I think it's simpler than that. I've often fantasized about hanging up the keyboard and learning to be a machinist. I just checked my local technical college. They don't even offer a machinist program anymore.

I would love to do something like that, too. Problem is, while courses at local colleges do exist here, they're really expensive, and require an apprenticeship component. All well and good, until you remember that the law is set up such that companies get a government subsidy for apprentices under 25. So if you're 25 or over, there's no way you'd get hired as an apprentice. You're probably going to struggle if you're 18 or over, frankly, as what companies really want is those lovely cheap 16/17 year olds.

I mean, I'm sure all this is great if you're a young person wanting to go into a technical vocation and become a machinist or mechanic or what have you, but if you want to maybe finish school and perhaps even get a university education or something before you figure out what you want to do with your life? Ha, good luck. You've missed the boat on being able to get your life off the ground, and thus also on being able to really do anything with it.

Not that I'm bitter.
posted by Dysk at 4:26 AM on September 10, 2014 [7 favorites]


One thought I've had is that the 'middle skills' jobs are difficult to fill because when you look at what it takes to become a qualified CNC machinist, it's not too many more steps up the ladder to a mechanical engineering degree.
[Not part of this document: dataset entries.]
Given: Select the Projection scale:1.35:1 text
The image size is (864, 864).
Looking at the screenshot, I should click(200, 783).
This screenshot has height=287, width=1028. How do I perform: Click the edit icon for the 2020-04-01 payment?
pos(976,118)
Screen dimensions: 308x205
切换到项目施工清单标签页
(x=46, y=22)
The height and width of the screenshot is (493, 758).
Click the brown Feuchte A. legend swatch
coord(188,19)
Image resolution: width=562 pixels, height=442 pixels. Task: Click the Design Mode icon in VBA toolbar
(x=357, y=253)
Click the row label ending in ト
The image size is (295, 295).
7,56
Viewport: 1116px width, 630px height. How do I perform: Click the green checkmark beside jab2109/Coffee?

around here I see ads in the paper for CNC machinists, $15/hr as temps.
The point is that influential people move in circles in which repeating the skills-gap story — or, better yet, writing about skill gaps in media outlets like Politico — is a badge of seriousness, an assertion of tribal identity.
Krugman's an economist, he asks an economic question and answers it with some pop-sociology about "tribal identity"? He will never bite the hand that feeds him, he gets fed too well.
posted by ennui.bz at 4:35 AM on September 10, 2014 [1 favorite]
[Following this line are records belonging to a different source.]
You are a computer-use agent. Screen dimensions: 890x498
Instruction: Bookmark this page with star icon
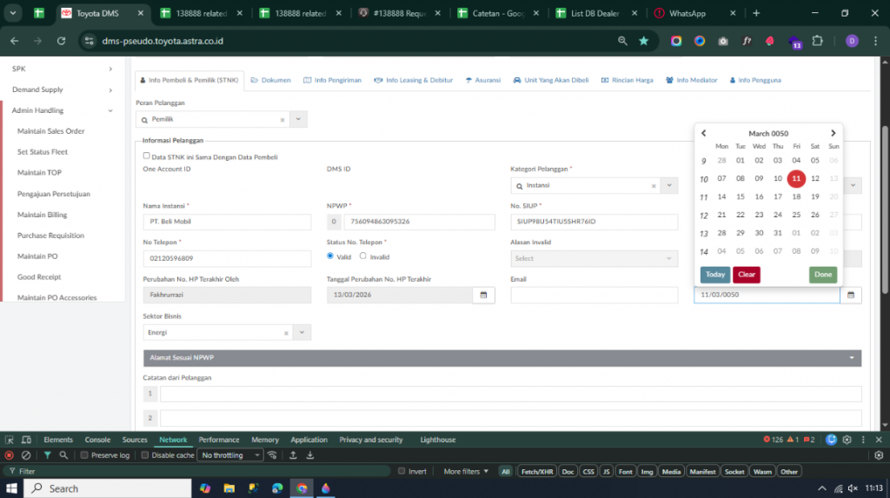click(643, 41)
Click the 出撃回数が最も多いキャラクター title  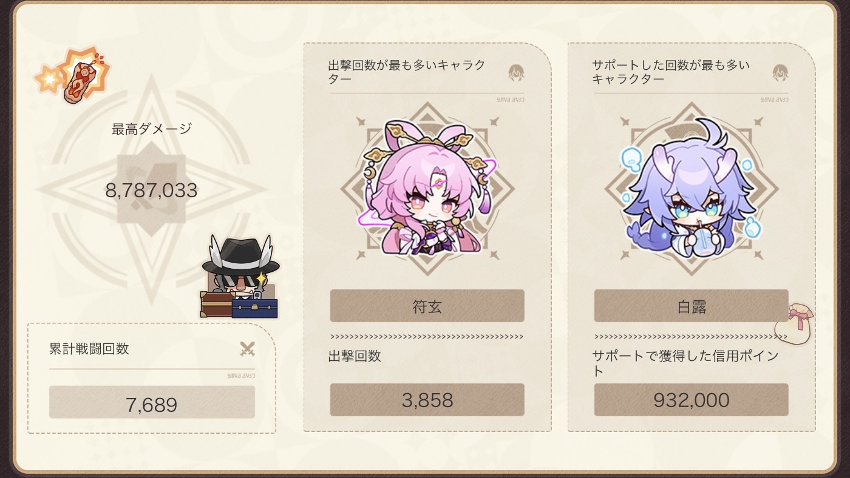click(x=406, y=72)
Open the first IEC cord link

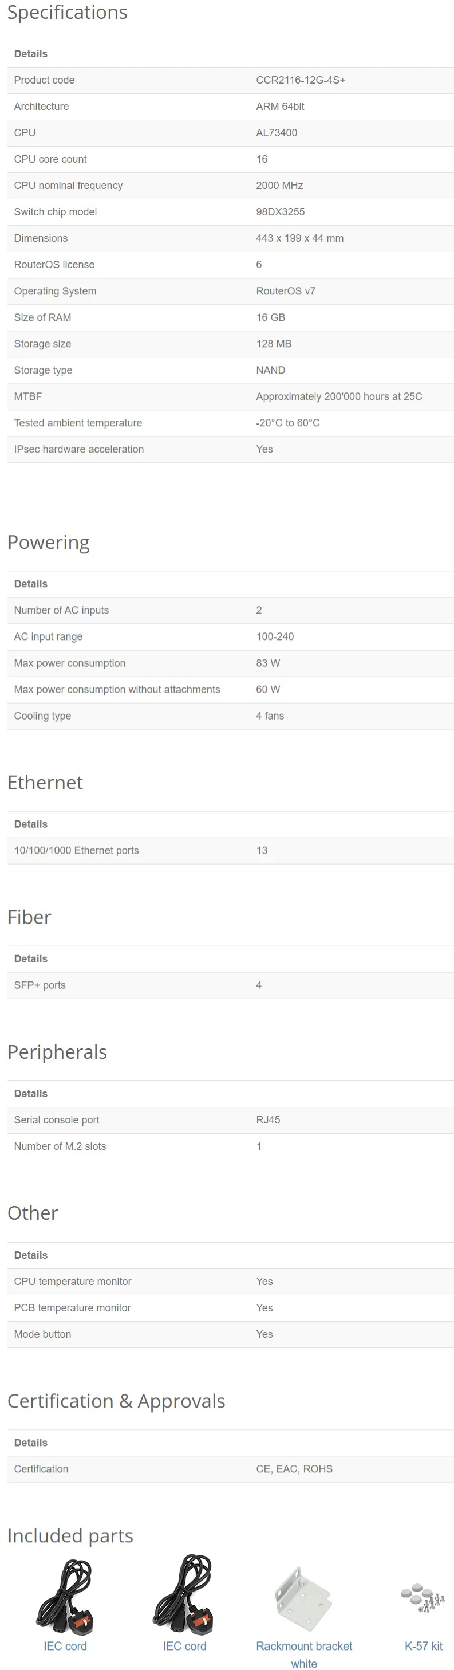click(65, 1646)
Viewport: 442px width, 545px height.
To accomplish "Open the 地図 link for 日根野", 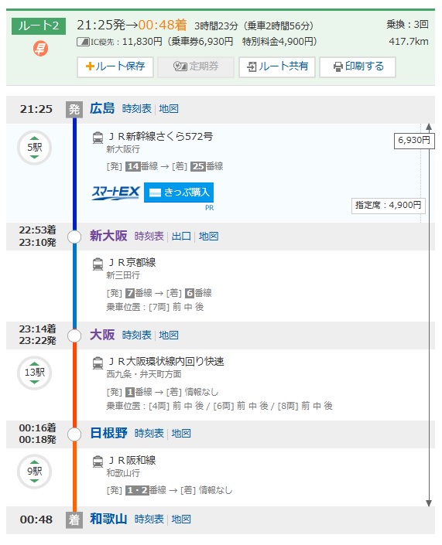I will (181, 434).
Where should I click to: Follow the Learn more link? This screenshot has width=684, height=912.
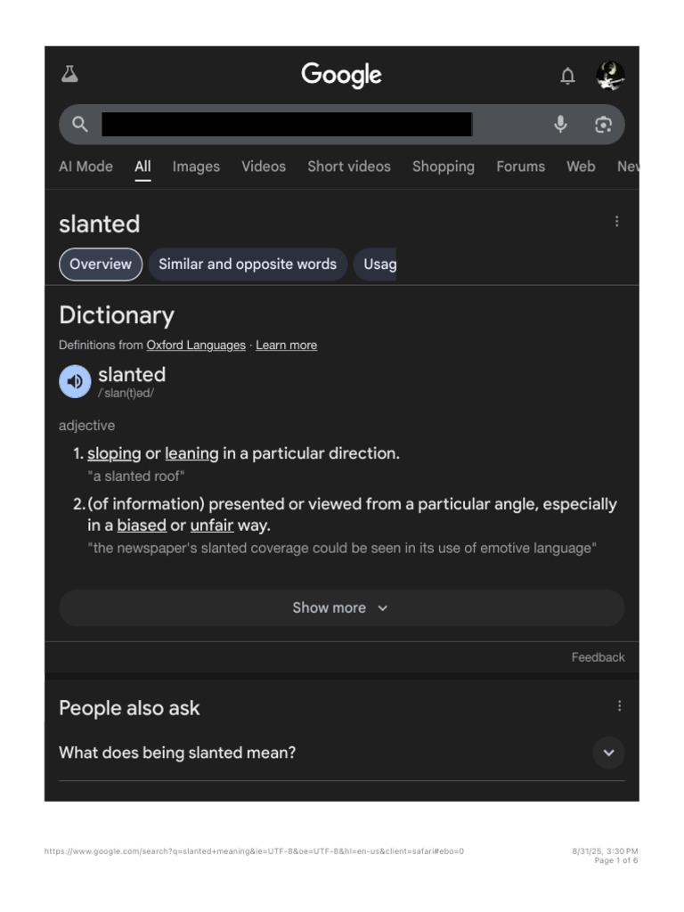(286, 346)
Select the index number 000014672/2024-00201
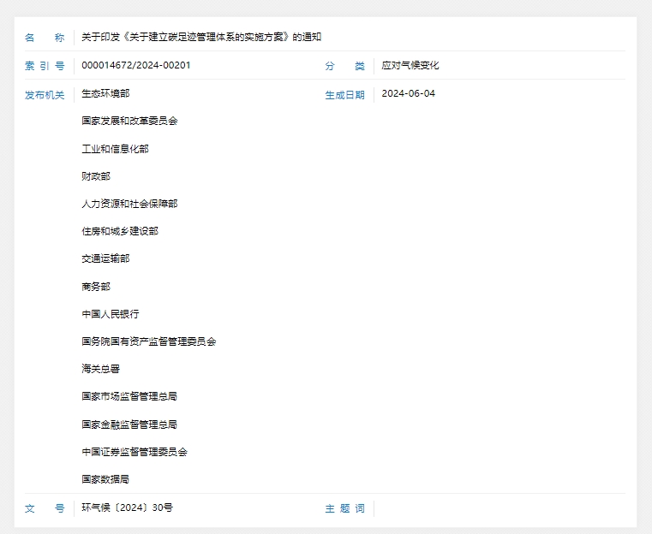The height and width of the screenshot is (534, 652). click(x=136, y=66)
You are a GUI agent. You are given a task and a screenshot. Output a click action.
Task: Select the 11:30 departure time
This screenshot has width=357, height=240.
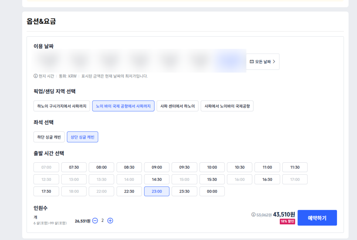pos(295,167)
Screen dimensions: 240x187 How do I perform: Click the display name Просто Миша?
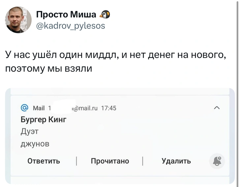(x=66, y=15)
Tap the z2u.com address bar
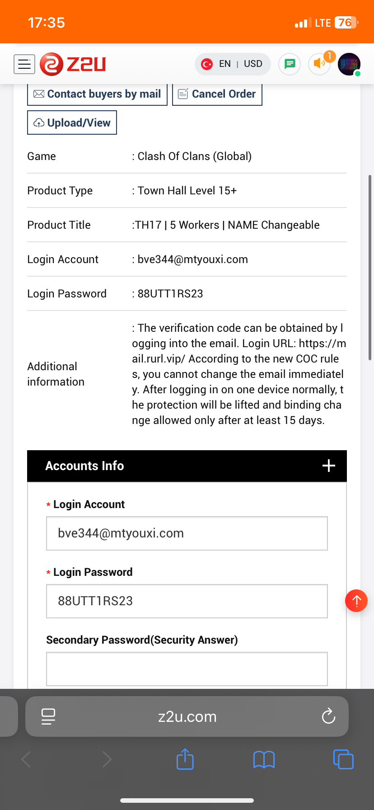The image size is (374, 810). coord(187,716)
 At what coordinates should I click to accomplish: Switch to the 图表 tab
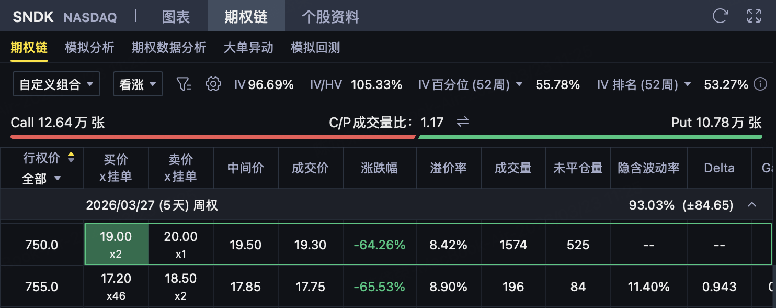tap(176, 16)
I think it's simpler than that. I've often fantasized about hanging up the keyboard and learning to be a machinist. I just checked my local technical college. They don't even offer a machinist program anymore.

Also, do you know how many machinists are sweeping floors in New England? Stick with software, maybe you can retire before Wall Street liquidates the industry.
posted by ennui.bz at 4:37 AM on September 10, 2014 [1 favorite]


Mitrovarr: What I'm guessing is actually the case here is that the elite members of the organization are completely devaluing the work of their support and assistance crew.

I work in the industry as pravit does and can tell you from the old timers that this is true. Years ago for brokerage back office employees, wages were fairly high, jobs plentiful, bonuses & stock handed out like toothpicks. In recent years, management looks at support staff and declares that they're not revenue-producers, so they're lucky to have a job at all! No matter how well the front office does, a small amount trickles down to the back office that settles your trades and pays your dividends.

Same as it is in most of the US economy: if you're not one of the swinging dick moneymakers, good luck!
posted by dr_dank at 4:39 AM on September 10, 2014 [4 favorites]


I've often fantasized about hanging up the keyboard and learning to be a machinist. I just checked my local technical college. They don't even offer a machinist program anymore.

That's probably because the combinations of particular machines and the various control systems and software makes it unfeasible for a school to teach to any degree of proficiency.

To illustrate...A few years ago, I noticed an ad in my local job listings. It was for a machine shop, and they were looking for someone with at least five years experience on X-machine using Z-software. It was very, very specific.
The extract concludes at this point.